→ What to do
Beginning with the line that holds "Instruction: Click the", write out each line exactly as it stands until the end of the data, and include no pictures.

*** Records shown ***

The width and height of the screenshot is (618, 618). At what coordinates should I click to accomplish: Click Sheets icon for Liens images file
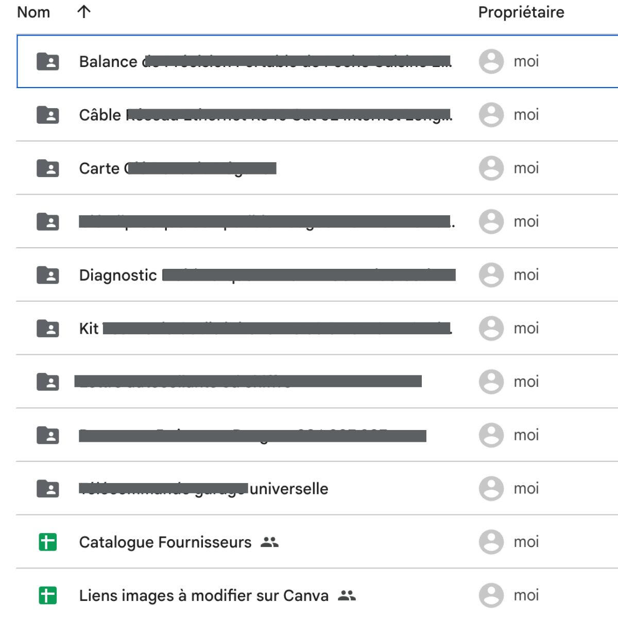(48, 595)
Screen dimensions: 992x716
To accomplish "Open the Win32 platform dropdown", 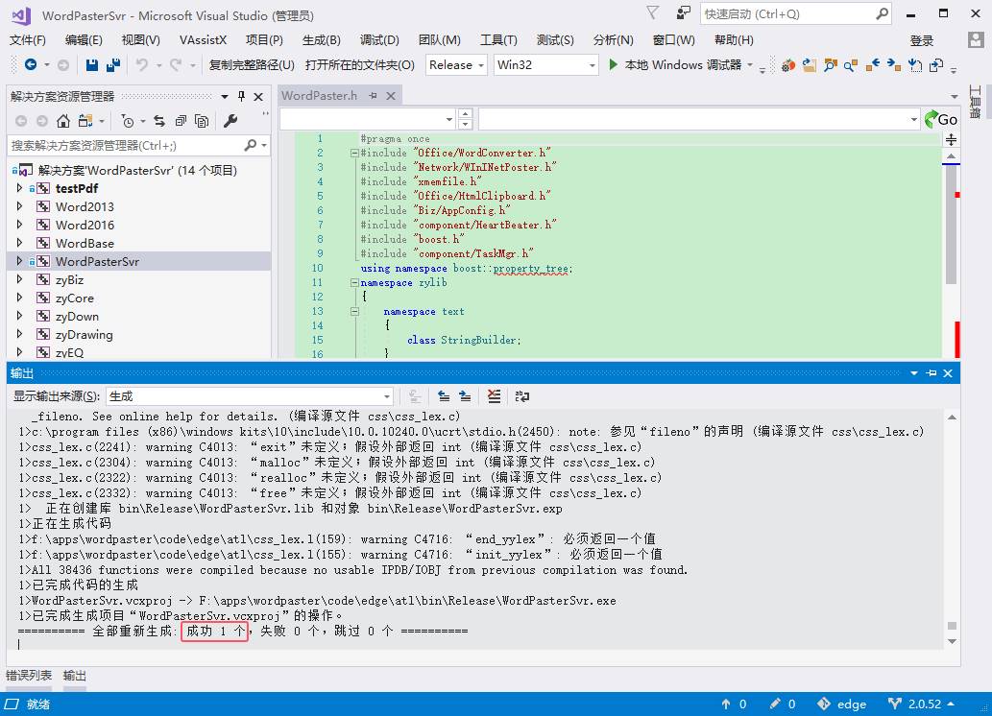I will click(x=545, y=65).
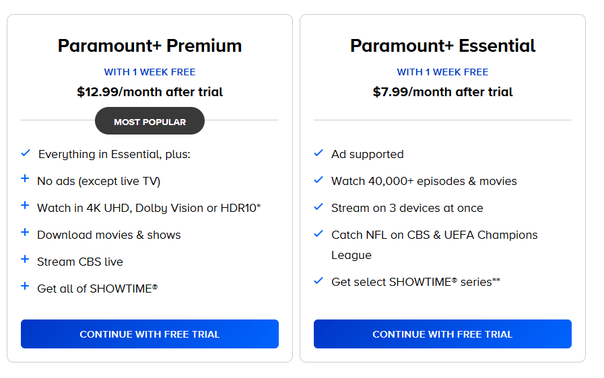Click the plus icon beside "Get all of SHOWTIME"
604x378 pixels.
pyautogui.click(x=25, y=287)
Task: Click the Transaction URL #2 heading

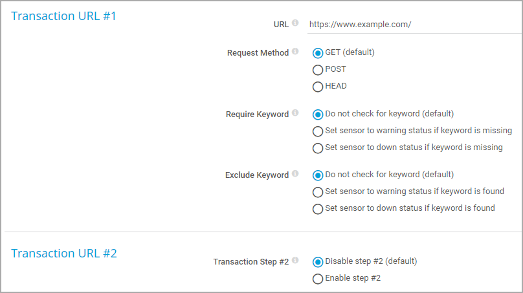Action: point(64,254)
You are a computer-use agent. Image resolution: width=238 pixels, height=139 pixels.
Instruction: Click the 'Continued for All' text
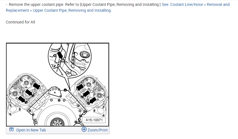(x=21, y=22)
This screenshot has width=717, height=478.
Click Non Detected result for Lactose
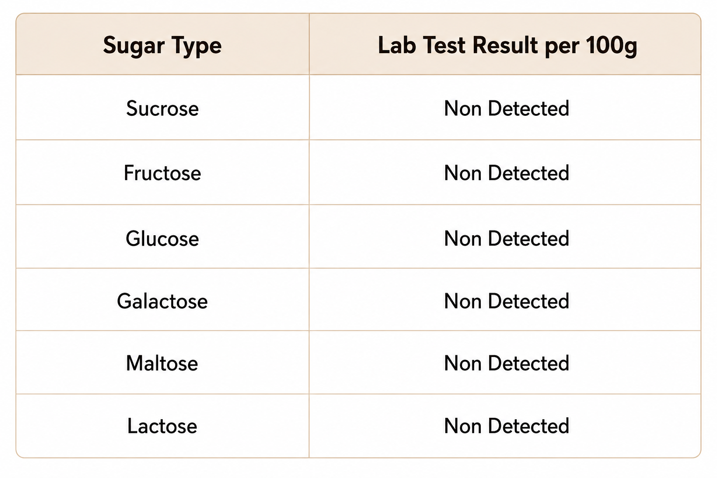[506, 426]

*** End of Records shown ***

→ Task output
Instruction: Click the 'Continued for All' text
(x=21, y=22)
This screenshot has width=717, height=478.
Click Non Detected result for Lactose
[506, 426]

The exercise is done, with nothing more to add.